Recorded data

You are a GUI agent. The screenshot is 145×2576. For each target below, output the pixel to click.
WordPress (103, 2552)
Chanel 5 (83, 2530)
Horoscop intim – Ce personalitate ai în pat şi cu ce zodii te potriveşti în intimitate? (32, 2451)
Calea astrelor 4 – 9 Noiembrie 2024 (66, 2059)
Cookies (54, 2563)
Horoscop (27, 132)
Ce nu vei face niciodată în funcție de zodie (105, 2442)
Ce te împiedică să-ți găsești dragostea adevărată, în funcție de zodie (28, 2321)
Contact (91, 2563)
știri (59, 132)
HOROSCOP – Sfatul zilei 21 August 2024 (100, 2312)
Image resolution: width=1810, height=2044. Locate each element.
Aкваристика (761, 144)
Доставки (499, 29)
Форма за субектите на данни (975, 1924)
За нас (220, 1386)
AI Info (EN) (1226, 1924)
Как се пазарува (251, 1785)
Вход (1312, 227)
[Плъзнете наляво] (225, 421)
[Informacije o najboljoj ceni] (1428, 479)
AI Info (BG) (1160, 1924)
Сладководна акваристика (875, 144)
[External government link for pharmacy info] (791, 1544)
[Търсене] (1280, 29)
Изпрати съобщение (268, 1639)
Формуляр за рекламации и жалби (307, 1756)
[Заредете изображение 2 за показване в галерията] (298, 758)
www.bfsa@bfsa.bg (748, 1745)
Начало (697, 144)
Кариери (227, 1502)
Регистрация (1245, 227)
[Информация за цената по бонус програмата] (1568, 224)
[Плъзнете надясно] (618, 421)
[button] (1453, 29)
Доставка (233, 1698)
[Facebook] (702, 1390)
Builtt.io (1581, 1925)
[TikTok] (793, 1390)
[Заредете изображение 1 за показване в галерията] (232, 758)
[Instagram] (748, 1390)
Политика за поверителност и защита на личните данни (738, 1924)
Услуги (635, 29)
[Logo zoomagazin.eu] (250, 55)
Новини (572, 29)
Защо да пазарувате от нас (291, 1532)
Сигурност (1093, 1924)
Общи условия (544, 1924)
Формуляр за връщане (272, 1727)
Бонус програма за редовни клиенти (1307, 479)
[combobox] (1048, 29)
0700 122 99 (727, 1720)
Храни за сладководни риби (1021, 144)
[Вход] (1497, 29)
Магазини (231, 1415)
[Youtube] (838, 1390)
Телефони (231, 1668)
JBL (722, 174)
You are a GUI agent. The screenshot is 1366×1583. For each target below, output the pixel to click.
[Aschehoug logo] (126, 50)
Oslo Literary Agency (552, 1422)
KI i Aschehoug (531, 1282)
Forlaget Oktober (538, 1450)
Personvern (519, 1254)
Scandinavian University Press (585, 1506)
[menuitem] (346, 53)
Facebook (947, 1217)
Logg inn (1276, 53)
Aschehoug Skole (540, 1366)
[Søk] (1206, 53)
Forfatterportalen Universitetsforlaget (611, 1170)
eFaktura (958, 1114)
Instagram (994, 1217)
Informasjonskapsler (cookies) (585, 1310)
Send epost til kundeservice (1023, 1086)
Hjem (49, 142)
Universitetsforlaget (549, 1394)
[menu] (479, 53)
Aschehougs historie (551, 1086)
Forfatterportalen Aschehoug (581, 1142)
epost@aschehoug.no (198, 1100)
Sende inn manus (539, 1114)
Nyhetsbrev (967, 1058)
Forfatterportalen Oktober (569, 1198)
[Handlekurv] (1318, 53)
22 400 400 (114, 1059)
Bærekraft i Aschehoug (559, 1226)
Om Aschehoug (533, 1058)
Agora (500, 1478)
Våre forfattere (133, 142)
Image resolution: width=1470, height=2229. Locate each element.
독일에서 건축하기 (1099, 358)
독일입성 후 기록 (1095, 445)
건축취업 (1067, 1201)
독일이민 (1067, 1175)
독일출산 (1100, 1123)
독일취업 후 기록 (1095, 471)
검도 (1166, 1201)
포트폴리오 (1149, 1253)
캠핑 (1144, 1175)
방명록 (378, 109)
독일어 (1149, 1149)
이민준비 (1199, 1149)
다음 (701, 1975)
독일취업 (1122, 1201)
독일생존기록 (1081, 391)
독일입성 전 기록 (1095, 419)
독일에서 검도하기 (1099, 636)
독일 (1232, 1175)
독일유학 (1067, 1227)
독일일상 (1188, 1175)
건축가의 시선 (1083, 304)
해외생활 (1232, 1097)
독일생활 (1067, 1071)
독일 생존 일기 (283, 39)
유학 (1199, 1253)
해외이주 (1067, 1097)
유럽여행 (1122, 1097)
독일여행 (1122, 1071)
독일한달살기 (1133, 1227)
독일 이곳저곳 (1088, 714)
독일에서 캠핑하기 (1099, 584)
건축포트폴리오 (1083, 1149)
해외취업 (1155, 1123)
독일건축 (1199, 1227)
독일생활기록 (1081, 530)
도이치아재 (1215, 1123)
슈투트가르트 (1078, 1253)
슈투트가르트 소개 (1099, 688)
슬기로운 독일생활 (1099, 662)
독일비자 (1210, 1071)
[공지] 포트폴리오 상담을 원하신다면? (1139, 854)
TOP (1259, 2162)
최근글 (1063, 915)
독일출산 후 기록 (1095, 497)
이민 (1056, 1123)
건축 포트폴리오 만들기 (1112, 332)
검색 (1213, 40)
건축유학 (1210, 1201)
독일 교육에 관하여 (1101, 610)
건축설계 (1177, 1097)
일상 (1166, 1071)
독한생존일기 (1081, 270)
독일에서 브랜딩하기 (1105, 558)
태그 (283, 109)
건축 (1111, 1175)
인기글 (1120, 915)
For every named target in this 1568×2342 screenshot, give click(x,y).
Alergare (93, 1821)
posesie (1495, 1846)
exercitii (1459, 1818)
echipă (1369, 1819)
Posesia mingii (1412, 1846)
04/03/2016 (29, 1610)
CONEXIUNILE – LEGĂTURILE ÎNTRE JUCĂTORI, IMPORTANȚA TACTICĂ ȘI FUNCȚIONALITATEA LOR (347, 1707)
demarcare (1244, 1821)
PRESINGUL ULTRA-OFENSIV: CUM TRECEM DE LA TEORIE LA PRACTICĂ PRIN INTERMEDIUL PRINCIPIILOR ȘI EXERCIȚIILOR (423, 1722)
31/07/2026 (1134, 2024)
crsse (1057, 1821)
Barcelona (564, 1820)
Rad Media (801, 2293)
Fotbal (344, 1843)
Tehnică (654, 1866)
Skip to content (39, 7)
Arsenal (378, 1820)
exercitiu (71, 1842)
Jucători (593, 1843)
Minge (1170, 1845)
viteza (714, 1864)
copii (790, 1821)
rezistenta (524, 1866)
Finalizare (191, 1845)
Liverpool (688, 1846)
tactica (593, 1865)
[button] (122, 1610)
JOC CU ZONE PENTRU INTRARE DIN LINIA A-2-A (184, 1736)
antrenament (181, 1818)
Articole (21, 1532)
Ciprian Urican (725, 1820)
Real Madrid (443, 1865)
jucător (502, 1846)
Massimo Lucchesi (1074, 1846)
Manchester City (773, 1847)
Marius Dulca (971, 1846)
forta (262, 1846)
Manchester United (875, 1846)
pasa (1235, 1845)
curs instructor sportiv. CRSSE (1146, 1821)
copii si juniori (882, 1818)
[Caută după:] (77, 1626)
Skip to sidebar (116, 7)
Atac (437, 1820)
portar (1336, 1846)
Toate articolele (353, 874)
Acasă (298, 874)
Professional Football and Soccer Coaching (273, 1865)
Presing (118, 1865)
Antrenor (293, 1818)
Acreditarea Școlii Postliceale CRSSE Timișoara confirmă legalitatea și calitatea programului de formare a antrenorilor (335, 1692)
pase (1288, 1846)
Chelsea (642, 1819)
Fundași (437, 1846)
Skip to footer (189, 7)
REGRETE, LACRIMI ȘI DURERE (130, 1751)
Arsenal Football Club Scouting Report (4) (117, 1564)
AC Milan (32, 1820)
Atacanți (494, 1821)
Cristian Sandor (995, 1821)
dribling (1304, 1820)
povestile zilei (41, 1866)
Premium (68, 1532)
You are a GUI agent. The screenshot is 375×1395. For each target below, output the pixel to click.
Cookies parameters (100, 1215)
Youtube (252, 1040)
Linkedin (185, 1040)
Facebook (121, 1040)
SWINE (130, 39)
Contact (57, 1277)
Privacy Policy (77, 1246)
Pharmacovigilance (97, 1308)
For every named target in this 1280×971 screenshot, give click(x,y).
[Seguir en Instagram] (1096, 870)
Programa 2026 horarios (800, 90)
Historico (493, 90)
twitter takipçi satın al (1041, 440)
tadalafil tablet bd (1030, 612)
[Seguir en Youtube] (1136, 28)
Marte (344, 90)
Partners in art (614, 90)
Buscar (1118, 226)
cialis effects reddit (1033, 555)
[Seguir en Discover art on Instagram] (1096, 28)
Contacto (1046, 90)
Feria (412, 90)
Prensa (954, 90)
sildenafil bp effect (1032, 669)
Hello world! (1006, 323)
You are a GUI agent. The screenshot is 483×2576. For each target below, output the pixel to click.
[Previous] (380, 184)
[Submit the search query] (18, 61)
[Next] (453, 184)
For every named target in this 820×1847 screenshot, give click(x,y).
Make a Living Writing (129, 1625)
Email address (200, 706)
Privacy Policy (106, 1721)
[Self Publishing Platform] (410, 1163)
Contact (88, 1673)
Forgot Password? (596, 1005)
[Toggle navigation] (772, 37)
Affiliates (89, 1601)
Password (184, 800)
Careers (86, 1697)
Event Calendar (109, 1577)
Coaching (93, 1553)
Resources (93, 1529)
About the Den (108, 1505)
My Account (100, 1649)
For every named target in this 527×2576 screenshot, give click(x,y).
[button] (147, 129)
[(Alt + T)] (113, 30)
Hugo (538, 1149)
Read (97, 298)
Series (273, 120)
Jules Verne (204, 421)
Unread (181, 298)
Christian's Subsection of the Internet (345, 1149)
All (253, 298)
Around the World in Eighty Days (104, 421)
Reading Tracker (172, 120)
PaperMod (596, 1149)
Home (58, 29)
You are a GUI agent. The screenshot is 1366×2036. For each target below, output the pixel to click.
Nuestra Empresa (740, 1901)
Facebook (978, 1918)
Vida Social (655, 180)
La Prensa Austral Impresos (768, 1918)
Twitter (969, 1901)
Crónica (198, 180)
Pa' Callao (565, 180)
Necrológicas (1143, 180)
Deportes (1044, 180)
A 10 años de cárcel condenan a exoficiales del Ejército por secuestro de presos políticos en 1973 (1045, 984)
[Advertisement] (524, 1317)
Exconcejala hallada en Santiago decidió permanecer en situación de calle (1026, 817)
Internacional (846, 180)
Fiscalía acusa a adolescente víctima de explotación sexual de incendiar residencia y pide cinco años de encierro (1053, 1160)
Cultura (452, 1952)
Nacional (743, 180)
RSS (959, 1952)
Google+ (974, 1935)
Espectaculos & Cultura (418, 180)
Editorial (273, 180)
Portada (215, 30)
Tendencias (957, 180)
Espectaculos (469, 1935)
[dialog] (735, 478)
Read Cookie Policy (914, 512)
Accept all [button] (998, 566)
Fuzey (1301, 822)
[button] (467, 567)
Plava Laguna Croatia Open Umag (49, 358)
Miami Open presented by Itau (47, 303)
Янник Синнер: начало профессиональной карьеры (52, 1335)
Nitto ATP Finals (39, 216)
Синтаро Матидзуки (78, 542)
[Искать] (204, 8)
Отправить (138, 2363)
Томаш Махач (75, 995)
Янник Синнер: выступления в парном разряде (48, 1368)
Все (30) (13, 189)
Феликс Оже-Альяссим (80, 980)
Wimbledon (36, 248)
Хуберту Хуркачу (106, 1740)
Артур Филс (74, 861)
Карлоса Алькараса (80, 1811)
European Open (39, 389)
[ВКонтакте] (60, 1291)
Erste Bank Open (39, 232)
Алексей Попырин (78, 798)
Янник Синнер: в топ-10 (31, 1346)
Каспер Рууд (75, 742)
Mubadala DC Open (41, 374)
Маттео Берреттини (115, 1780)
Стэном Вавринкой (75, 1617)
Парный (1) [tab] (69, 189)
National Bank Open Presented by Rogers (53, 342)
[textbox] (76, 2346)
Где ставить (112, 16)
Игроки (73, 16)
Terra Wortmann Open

(Problem requirements): The reply should consist solely of the lines of the data, exact, from the opening line through the line with "Horoscop (27, 132)", inclusive.

(Result):
You are a GUI agent. The screenshot is 145×2576. For each target below, output the pixel to click.
WordPress (103, 2552)
Chanel 5 (83, 2530)
Horoscop intim – Ce personalitate ai în pat şi cu ce zodii te potriveşti în intimitate? (32, 2451)
Calea astrelor 4 – 9 Noiembrie 2024 (66, 2059)
Cookies (54, 2563)
Horoscop (27, 132)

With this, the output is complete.